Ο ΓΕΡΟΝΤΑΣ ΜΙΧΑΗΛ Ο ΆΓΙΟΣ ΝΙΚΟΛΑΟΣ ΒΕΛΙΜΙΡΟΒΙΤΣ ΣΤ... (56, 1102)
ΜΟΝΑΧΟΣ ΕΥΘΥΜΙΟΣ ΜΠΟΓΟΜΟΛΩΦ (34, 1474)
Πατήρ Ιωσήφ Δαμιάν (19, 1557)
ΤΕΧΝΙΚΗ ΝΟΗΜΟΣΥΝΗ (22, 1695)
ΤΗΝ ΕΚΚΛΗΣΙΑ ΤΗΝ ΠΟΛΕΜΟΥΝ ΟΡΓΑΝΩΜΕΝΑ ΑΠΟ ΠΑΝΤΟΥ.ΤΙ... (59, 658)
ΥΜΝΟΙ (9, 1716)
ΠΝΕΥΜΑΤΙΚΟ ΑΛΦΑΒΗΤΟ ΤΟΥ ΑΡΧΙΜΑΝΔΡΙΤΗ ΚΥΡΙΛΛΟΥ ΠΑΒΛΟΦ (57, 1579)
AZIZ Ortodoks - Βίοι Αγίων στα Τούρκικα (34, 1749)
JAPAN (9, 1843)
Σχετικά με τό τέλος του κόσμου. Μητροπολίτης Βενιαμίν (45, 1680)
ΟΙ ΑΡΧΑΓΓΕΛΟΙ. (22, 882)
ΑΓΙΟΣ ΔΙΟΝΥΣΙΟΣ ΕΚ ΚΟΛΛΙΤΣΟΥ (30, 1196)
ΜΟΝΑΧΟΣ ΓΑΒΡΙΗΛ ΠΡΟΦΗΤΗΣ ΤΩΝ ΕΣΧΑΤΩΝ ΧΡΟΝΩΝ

Exercise:
Everything in the listing must be returned word for word.

Answer space:
Ο ΓΕΡΟΝΤΑΣ ΜΙΧΑΗΛ Ο ΆΓΙΟΣ ΝΙΚΟΛΑΟΣ ΒΕΛΙΜΙΡΟΒΙΤΣ ΣΤ... (56, 1102)
ΜΟΝΑΧΟΣ ΕΥΘΥΜΙΟΣ ΜΠΟΓΟΜΟΛΩΦ (34, 1474)
Πατήρ Ιωσήφ Δαμιάν (19, 1557)
ΤΕΧΝΙΚΗ ΝΟΗΜΟΣΥΝΗ (22, 1695)
ΤΗΝ ΕΚΚΛΗΣΙΑ ΤΗΝ ΠΟΛΕΜΟΥΝ ΟΡΓΑΝΩΜΕΝΑ ΑΠΟ ΠΑΝΤΟΥ.ΤΙ... (59, 658)
ΥΜΝΟΙ (9, 1716)
ΠΝΕΥΜΑΤΙΚΟ ΑΛΦΑΒΗΤΟ ΤΟΥ ΑΡΧΙΜΑΝΔΡΙΤΗ ΚΥΡΙΛΛΟΥ ΠΑΒΛΟΦ (57, 1579)
AZIZ Ortodoks - Βίοι Αγίων στα Τούρκικα (34, 1749)
JAPAN (9, 1843)
Σχετικά με τό τέλος του κόσμου. Μητροπολίτης Βενιαμίν (45, 1680)
ΟΙ ΑΡΧΑΓΓΕΛΟΙ. (22, 882)
ΑΓΙΟΣ ΔΙΟΝΥΣΙΟΣ ΕΚ ΚΟΛΛΙΤΣΟΥ (30, 1196)
ΜΟΝΑΧΟΣ ΓΑΒΡΙΗΛ ΠΡΟΦΗΤΗΣ ΤΩΝ ΕΣΧΑΤΩΝ ΧΡΟΝΩΝ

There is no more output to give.